In der Tradition von C.G. Jung

In der analytischen Psychotherapie von C.G. Jung geht es unter anderem darum, von der Persona – einer Art des Rollenspiels, ein Mensch, der vor allem in der ersten Lebenshälfte nur die Hälfte seines Potentials lebt – zum Ich zu werden und das bedeutet bei Jung, die andere Seite, beim Mann, seinen archetypisch weiblichen Anteil, die Anima und bei der Frau, ihren archetypisch männlichen Anteil, den Animus zu leben und zu integrieren. Die Kurzformel lautet hier: Persona (das, mit dem man bewusst identifiziert ist) + Schatten (das, mit dem man nicht identifiziert ist) = Ich

Der Schweizer Paartherapeut und Psychiatrieprofessor Jürg Willi hat sich Jahrzehnte mit dem Thema Partnerschaft auseinander gesetzt und unter anderem, vor allem später, den jungschen Aspekt der Psychologie aufgegriffen. Nachdem er sich lange Zeit dem Thema der Paarprobleme widmete und die Kollusionen in der Paarbeziehung dominant beachtete („Die Zweierbeziehung: Das unbewusste Zusammenspiel von Partnern als Kollusion“), wandte er sich später der Frage zu, was Paare eigentlich trotz all des Ärges zusammenhält. In der nächsten Phase untersuchte er, wie das Zusammenleben konstruktiv gelingen kann und hier, ganz jungianisch, identifiziert Willi die Stimme des Partners als den zu integrierenden Schatten. Der je andere weiß schon, was mir fehlt, nur gibt man dem in aller Regel nicht nach, denn nach dem Muster der Kollusionen benutzt man das Dammbruch-Argument und sagt, wenn man hier und jetzt den an sich richtigen Vorschlägen und Froderungen nachgeben würde, kämen gleich die nächsten und man wäre nie mehr frei und man selbst.

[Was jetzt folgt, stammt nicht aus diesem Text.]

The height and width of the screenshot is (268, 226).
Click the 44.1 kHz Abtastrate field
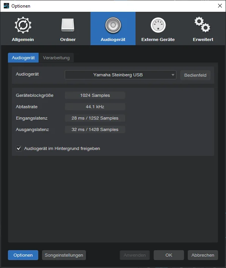point(95,107)
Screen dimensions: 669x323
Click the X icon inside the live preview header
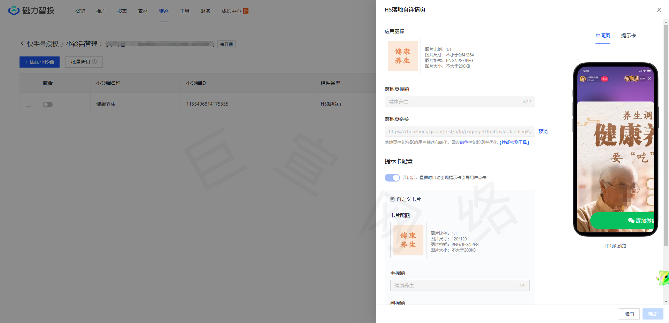pyautogui.click(x=650, y=79)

Ein anderer Schweizer, der Psychotherapeut Adolf Craig-Guggenbühl, differenziert dann auch in die Beziehung zum Heil und die Beziehung zum Wohl. In Letzterer, in der Partner gleicher Interessen zusammen treffen fühlt man sich wohl, lernt aber nicht viel fürs Leben. In der ersten eher komplementären Variante lernt man viel, fühlt sich aber nicht unbedingt wohl.